- Passage given:
>> Start
# One week to go



## ATXBMW (Oct 27, 2008)

Looking forward to seeing the PCD team and my new wingman (535i) in one week! Hope the weather is good.


----------



## I-Won-Today (Feb 21, 2007)

Look forward to seeing you soon!


----------



## Lanman2012 (Nov 6, 2011)

Looks like we'll be there on the same day.


----------



## Vulpes (Nov 26, 2010)

I will be there as well..


----------



## ATXBMW (Oct 27, 2008)

Cool.

What happens if it rains? How does that affect track time?


----------



## thumper_330 (Jan 3, 2009)

ATXBMW said:


> Cool.
> 
> What happens if it rains? How does that affect track time?


I would think it would increase your track time by a few seconds...


----------



## Lanman2012 (Nov 6, 2011)

Right now they're predicting a 60% chance of rain.


----------



## Lanman2012 (Nov 6, 2011)
>> End
- Given information:
>> Start
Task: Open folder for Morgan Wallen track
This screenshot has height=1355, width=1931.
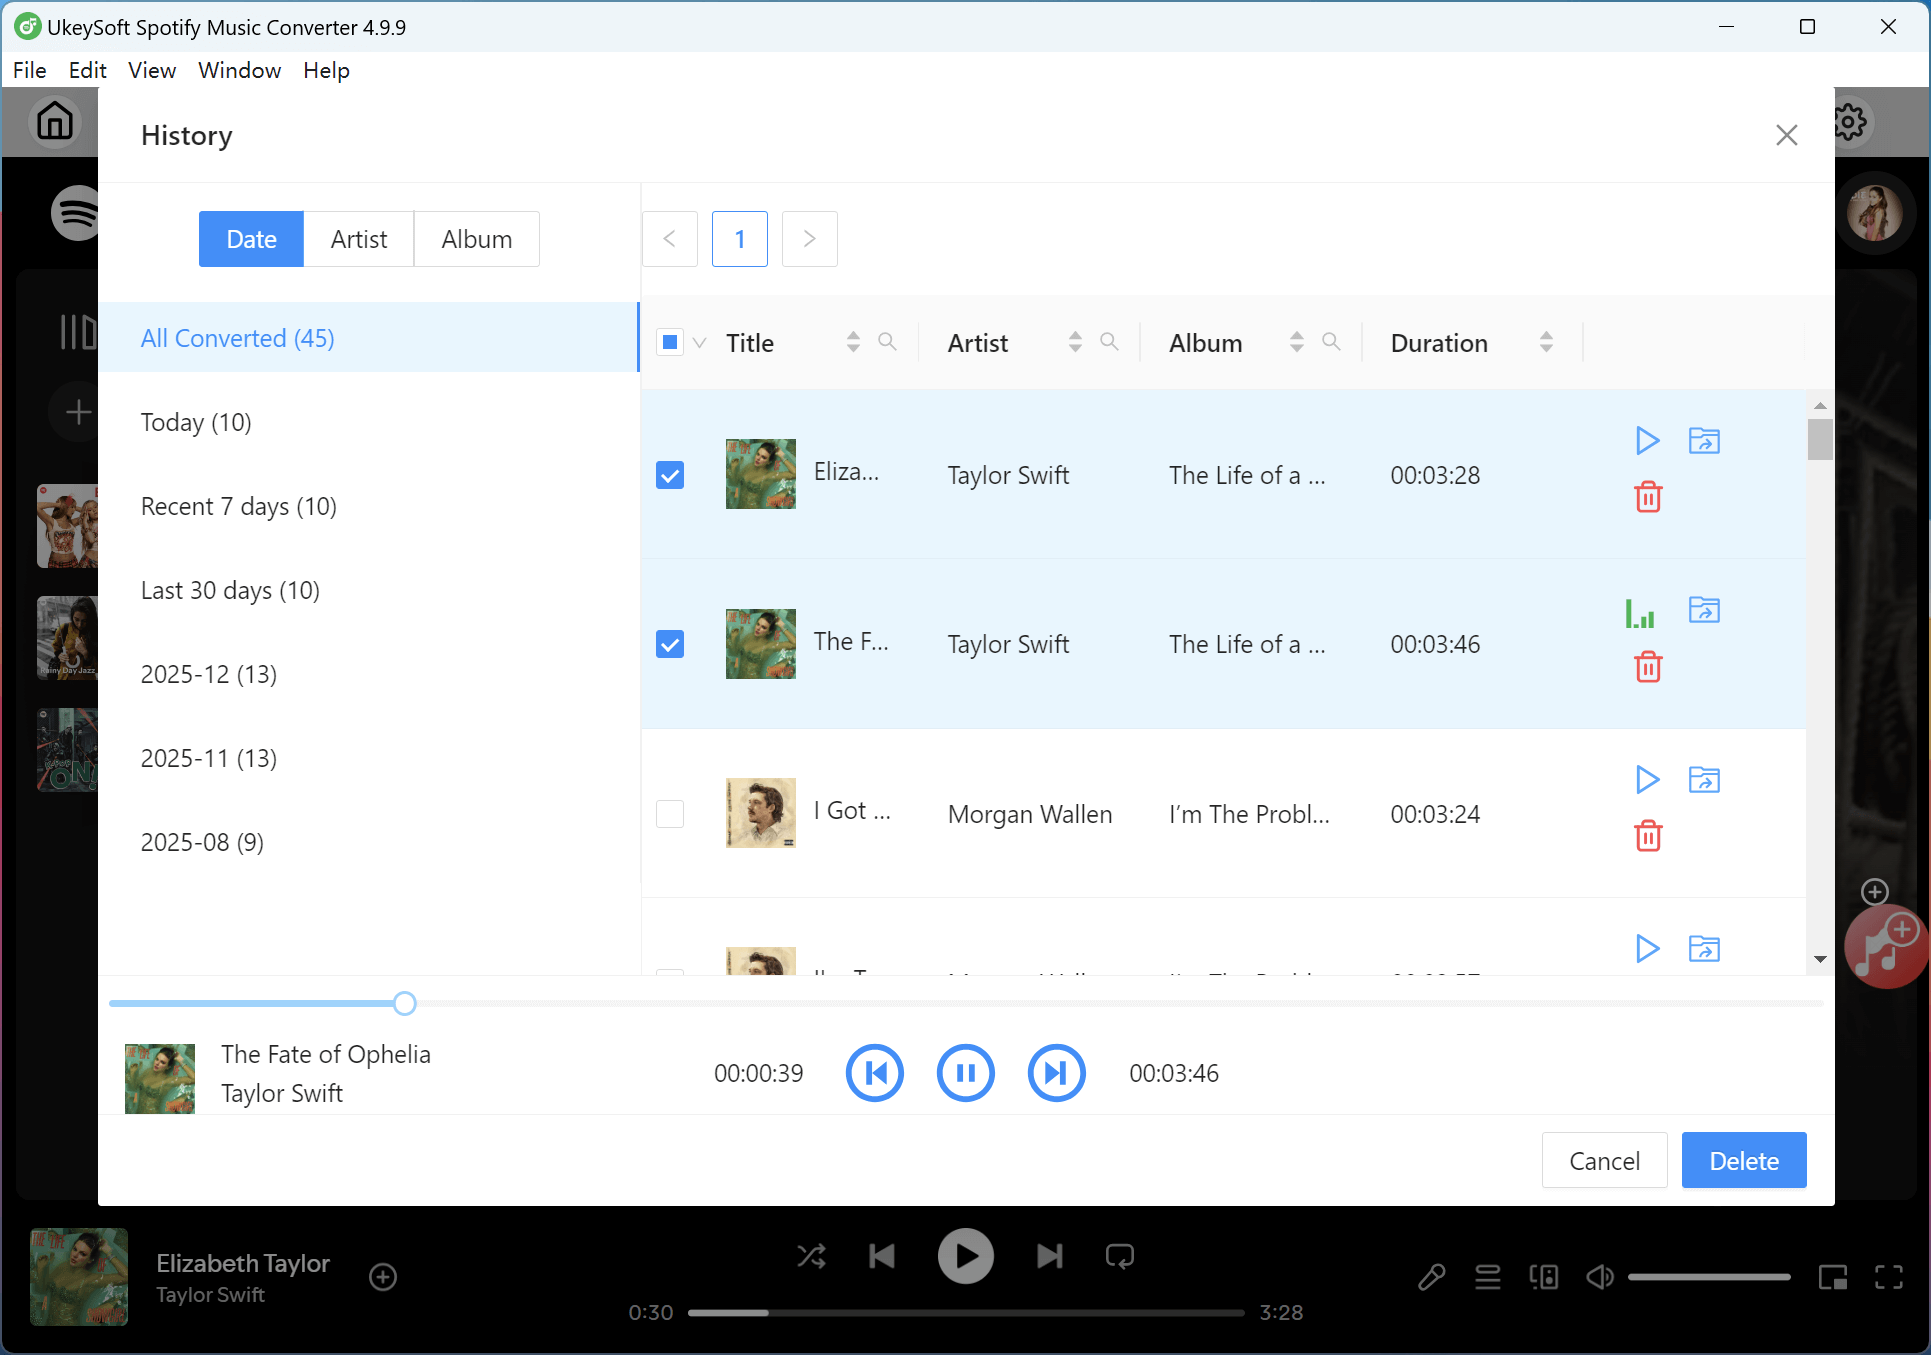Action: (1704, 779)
>> End
- What to do:
- a) Answer these questions from the forum thread:
(i) What car does ATXBMW call a new wingman?
(ii) What chance of rain does Lanman2012 say is being predicted?
(iii) What does Vulpes post?
- b) Retype the stretch of the forum thread from "## thumper_330 (Jan" through "a few seconds...", character for character.
- c) Using the forum thread, explain what thumper_330's post is replying to and what it says rain would do.
Rely only on the forum thread, not on the data, for what comes next.

- The answers:
- a)
(i) The 535i.
(ii) A 60% chance of rain.
(iii) "I will be there as well.."

- b)
## thumper_330 (Jan 3, 2009)

ATXBMW said:


> Cool.
> 
> What happens if it rains? How does that affect track time?


I would think it would increase your track time by a few seconds...

- c) thumper_330 quotes ATXBMW's question about what happens if it rains and how that affects track time. In reply, the post says rain would probably increase track time by a few seconds.